Saved data entries
* * * * *
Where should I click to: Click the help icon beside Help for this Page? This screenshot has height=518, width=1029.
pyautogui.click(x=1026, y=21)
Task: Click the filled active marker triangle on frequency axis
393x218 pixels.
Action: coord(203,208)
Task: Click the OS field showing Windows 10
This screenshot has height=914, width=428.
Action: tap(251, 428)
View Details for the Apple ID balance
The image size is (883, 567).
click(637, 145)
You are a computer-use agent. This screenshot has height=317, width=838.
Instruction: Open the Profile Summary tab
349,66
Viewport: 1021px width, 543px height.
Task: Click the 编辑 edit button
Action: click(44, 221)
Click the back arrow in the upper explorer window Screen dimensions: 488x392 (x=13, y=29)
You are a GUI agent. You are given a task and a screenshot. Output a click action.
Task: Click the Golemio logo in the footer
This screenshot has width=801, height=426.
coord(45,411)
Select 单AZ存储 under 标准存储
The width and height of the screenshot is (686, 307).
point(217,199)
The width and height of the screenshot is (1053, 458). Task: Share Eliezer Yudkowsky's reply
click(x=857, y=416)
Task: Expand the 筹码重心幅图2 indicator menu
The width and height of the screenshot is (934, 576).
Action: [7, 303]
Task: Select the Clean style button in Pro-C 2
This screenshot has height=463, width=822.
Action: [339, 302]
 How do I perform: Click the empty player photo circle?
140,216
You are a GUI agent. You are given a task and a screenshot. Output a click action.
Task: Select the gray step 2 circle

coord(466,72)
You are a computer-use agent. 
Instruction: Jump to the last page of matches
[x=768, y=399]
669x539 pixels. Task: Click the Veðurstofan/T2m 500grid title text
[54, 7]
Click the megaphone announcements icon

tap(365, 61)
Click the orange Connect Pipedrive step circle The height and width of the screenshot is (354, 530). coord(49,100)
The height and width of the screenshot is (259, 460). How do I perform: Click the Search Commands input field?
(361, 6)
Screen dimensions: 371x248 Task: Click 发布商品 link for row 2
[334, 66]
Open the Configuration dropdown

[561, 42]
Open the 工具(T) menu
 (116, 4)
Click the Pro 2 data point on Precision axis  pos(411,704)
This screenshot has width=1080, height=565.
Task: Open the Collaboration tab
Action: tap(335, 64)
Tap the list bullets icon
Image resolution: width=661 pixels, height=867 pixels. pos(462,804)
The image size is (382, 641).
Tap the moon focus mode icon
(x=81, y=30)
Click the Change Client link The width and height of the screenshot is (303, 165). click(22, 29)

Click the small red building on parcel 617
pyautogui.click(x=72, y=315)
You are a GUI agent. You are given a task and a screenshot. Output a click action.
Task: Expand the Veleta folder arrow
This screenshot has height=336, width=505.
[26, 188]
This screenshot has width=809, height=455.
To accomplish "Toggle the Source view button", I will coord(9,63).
* * * * *
#### Task prompt:
Find the lines in the data that include "computer", then copy each of them.

#### Answer to the exercise:
You are a computer-use agent. This screenshot has height=317, width=838.
You are a computer-use agent. 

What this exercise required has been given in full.